(Job 12:7-12; Revelation 21:1-6) – J G White
11 am, Sun, Nov 4, 2018 – UBC Digby
I think I have wanted to give a ‘trash talk’ for some years now. So I brought a trash bag for the sermon today. Let’s see what we do with the garbage.
[Sort some…]
This is not what we used to do with our garbage. We have come a long way since I was a child, and it all went in one bag to a dump on the edge of town, or got burned or buried in the backyard.
This matters to the God we worship here: how we take out the trash. How we recycle, and reuse. And how we shop for the things packaged in all this, to begin with.
God is the Lover of all creation.
Next June a couple of people will be touring the Maritimes, giving talks and sermons about ecology.
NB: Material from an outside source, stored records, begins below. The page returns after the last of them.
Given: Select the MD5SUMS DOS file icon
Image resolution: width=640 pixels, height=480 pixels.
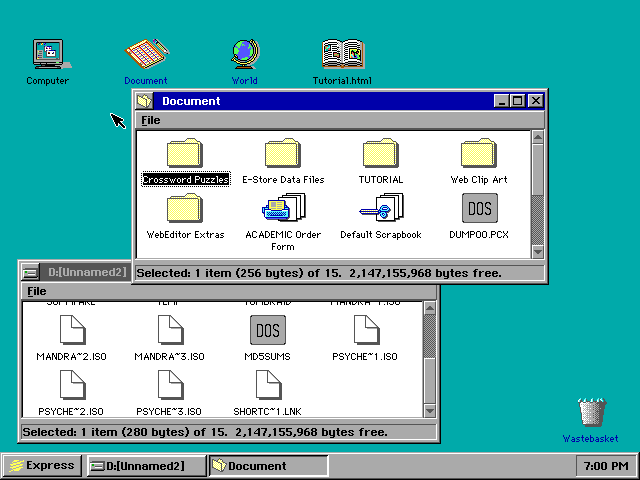Looking at the screenshot, I should tap(267, 330).
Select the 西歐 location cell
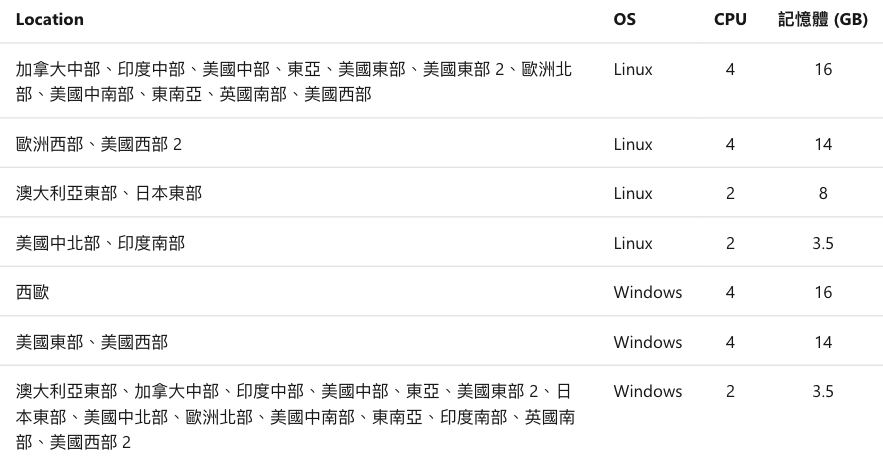 pyautogui.click(x=33, y=292)
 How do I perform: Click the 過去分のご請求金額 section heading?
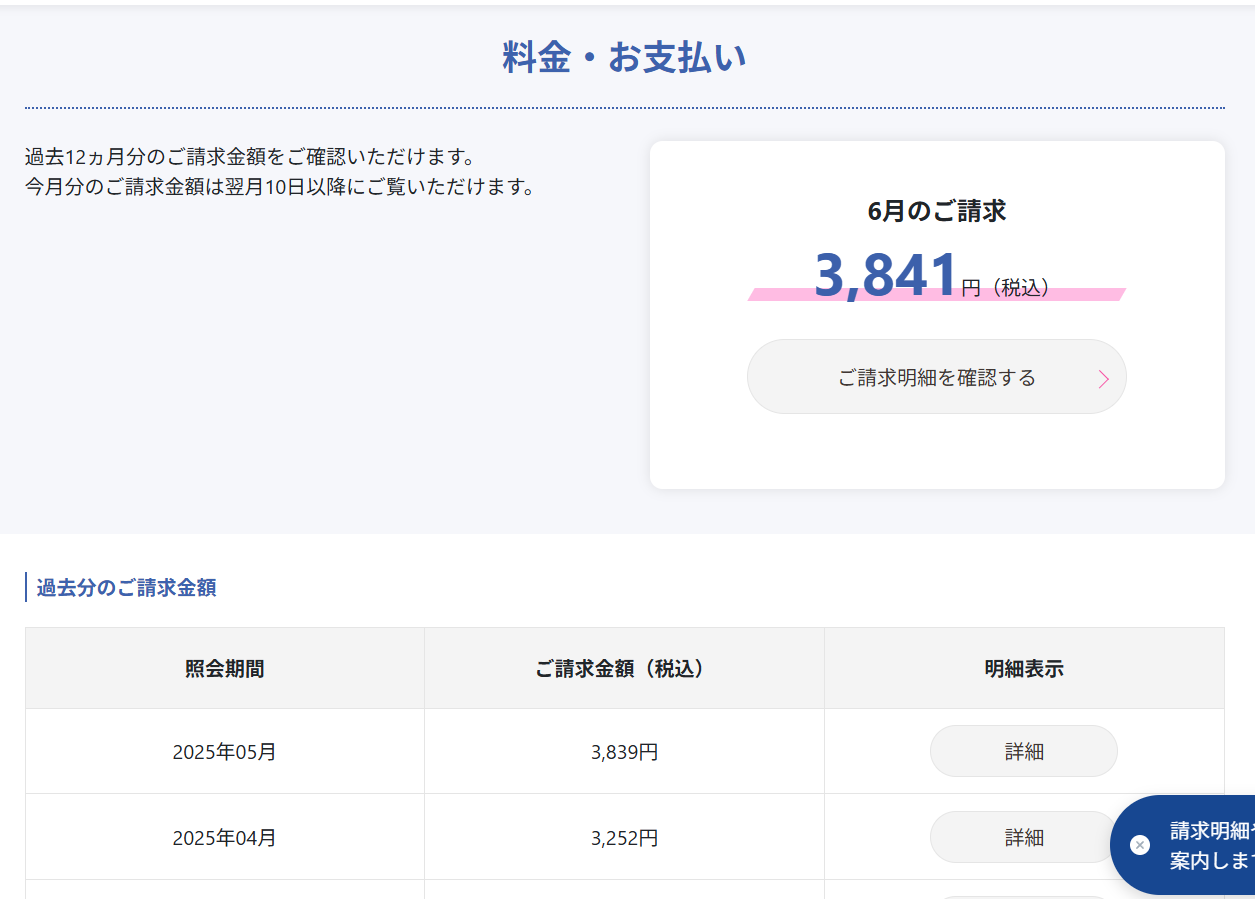click(126, 587)
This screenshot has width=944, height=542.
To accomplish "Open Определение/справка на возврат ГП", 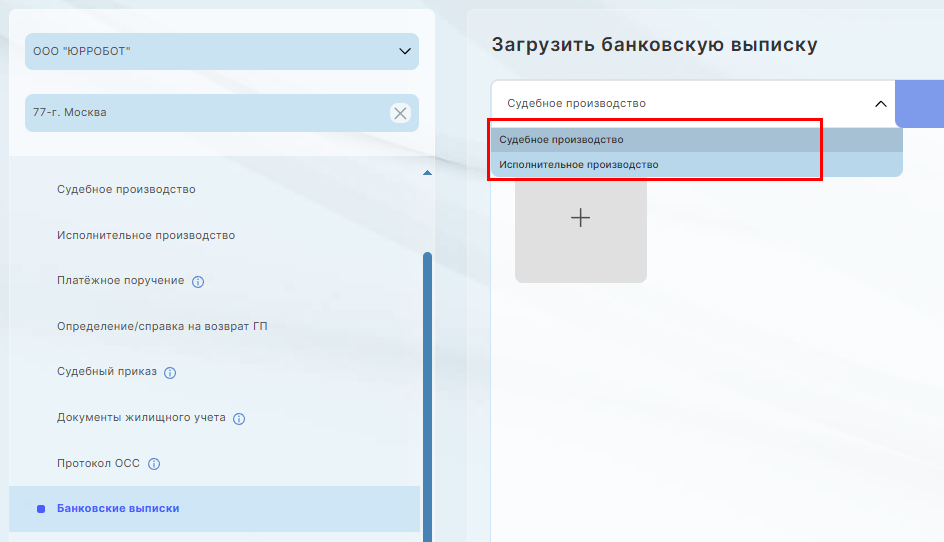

I look forward to what Michael Dowd and Connie Barlow will share.
But is this one of our priorities? Isn’t God’s project on earth all about Jesus? All about human souls and salvation and eternity? ‘This world is not my home, I’m just a passin’ thru’? Many believers look to the future hopes of Revelation, in the Bible, and see that this world, with its problems, is temporary. John, of the Revelation, hears a holy Voice in his vision say: “See, I am making all things new!”
It makes sense to me for us to do now with earth and sky what the apocalypse will do for it in the future: give a new heavens and a new earth. If all the Bible poetry that hopes and trusts in a peaceful kingdom inspires us, surely we can come as close to it now as we can. Some examples are in the book of Isaiah. We can read of the beautiful kingdom, where the wilderness and the dry land shall be glad, the desert shall rejoice and blossom. (Is 35).
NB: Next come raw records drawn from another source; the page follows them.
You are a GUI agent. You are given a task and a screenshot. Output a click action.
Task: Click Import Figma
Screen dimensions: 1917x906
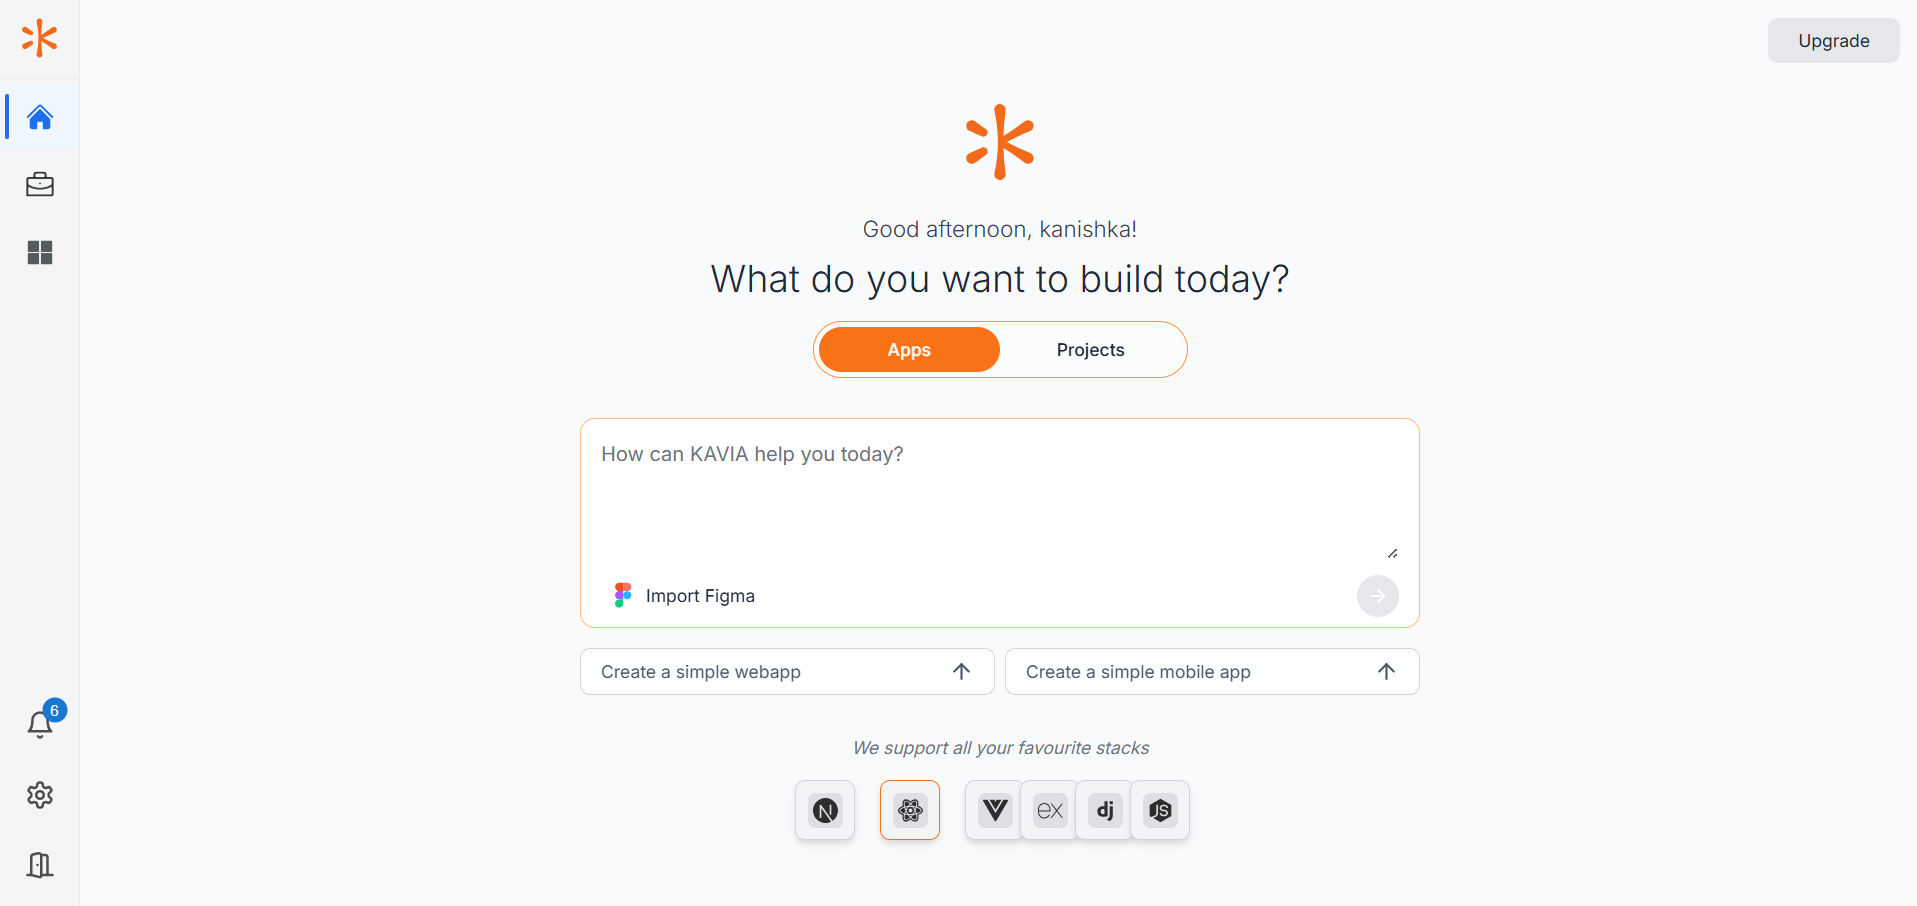685,596
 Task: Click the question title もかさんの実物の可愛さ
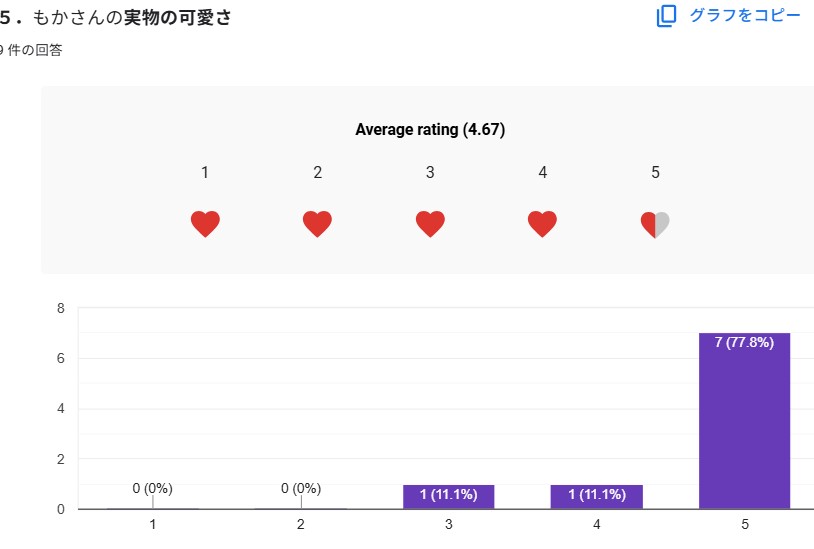coord(130,18)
I think also of the great moment when the Temple in Jerusalem was dedicated by King Solomon. After the great day of prayers, we read in 2 Chronicles (7)
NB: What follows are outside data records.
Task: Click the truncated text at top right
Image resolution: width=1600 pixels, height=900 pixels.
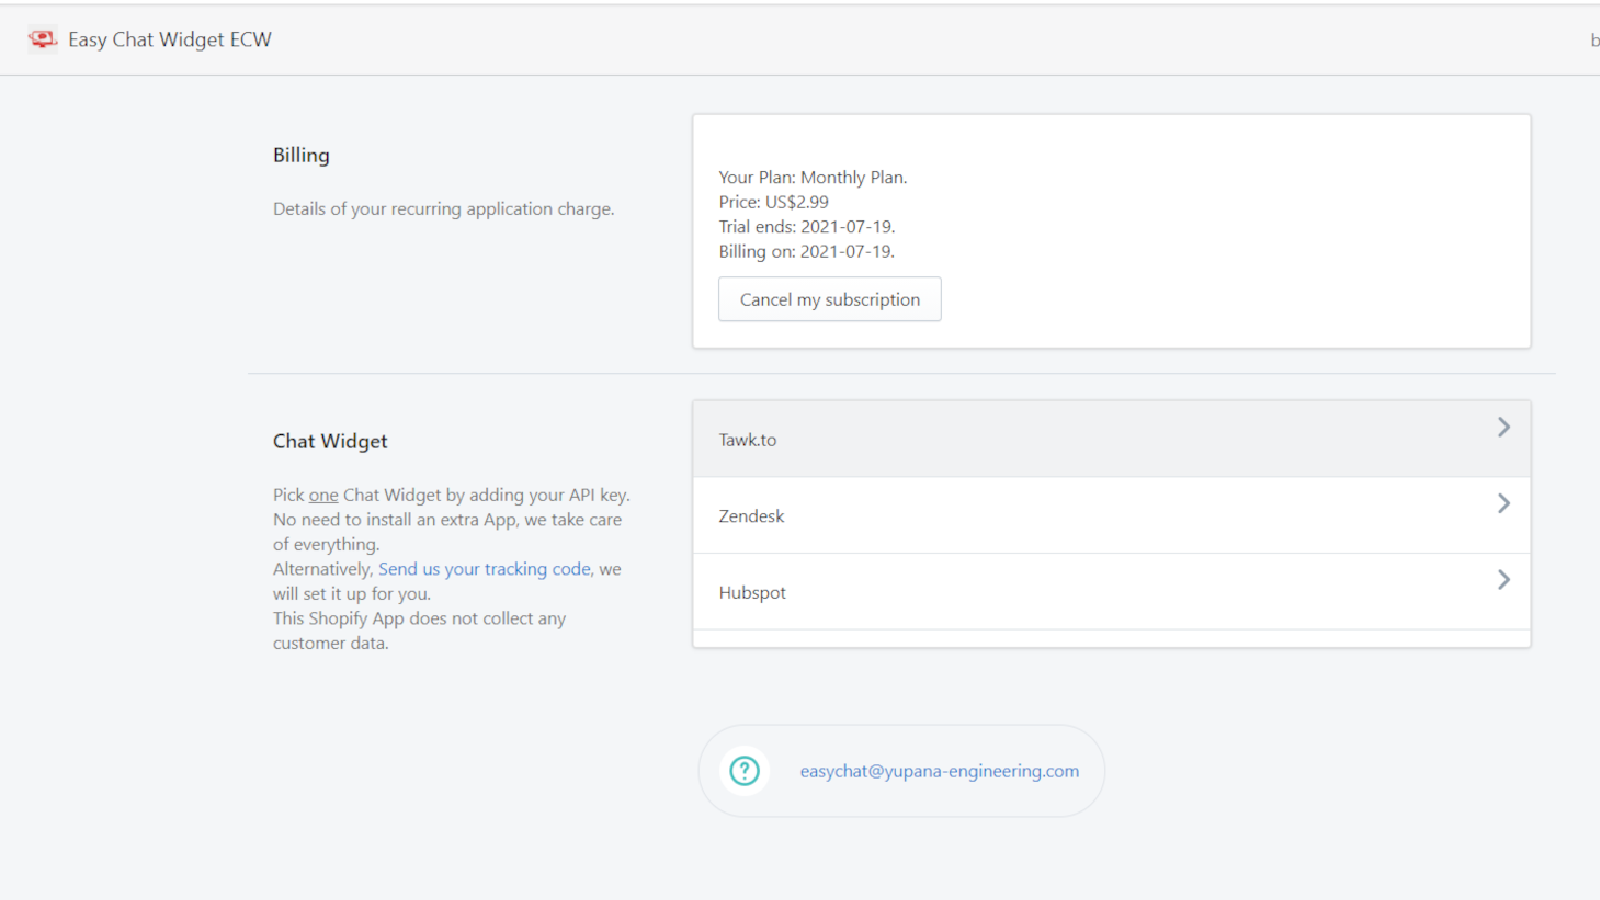Action: point(1594,40)
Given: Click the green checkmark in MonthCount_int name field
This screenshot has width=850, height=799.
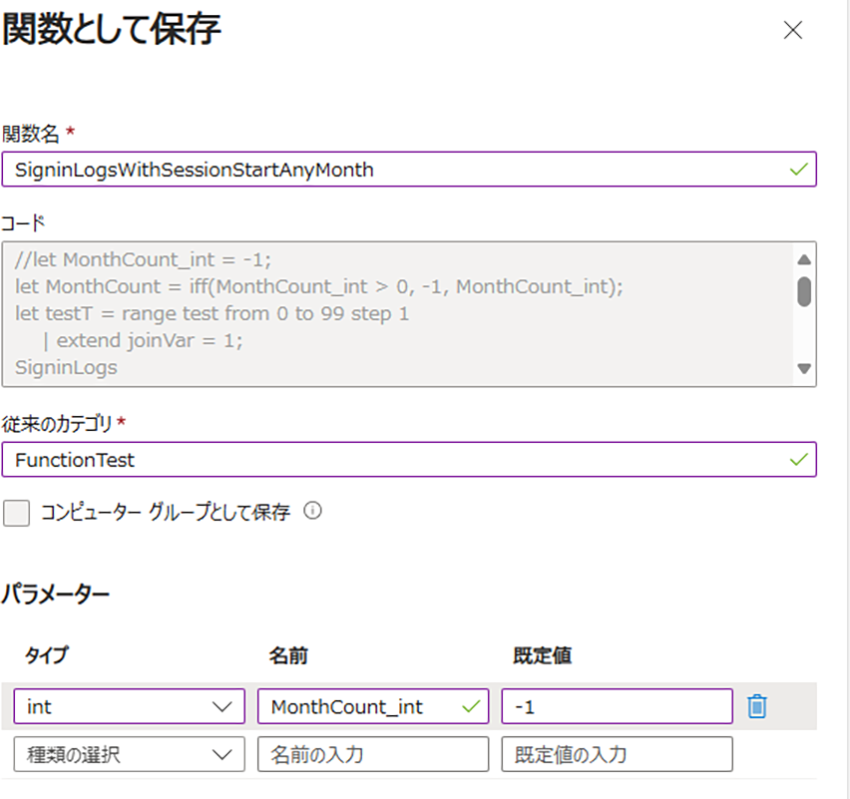Looking at the screenshot, I should coord(471,706).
12 Then the Lord appeared to Solomon in the night and said to him: “I have heard your prayer, and have chosen this place for myself as a house of sacrifice. 13 When I shut up the heavens so that there is no rain, or command the locust to devour the land, or send pestilence among my people, 14 if my people who are called by my name humble themselves, pray, seek my face, and turn from their wicked ways, then I will hear from heaven, and will forgive their sin and heal their land.
If the people will humbly pray and turn from their wicked ways… the land will be healed. Sometimes, our best prayers – and answers to prayers – are in our hands, in our own actions. If the ideal – and God’s own vision of creation – is beauty and not garbage, then surely we can live into that hope now, without things being perfect?
Let’s sort some more trash and be inspired…
Our consumption, and our waste, matter to our Saviour, now. So with John the revelator, we can see that vision of new heavens and a new earth, and be inspired to live in better ways here and now.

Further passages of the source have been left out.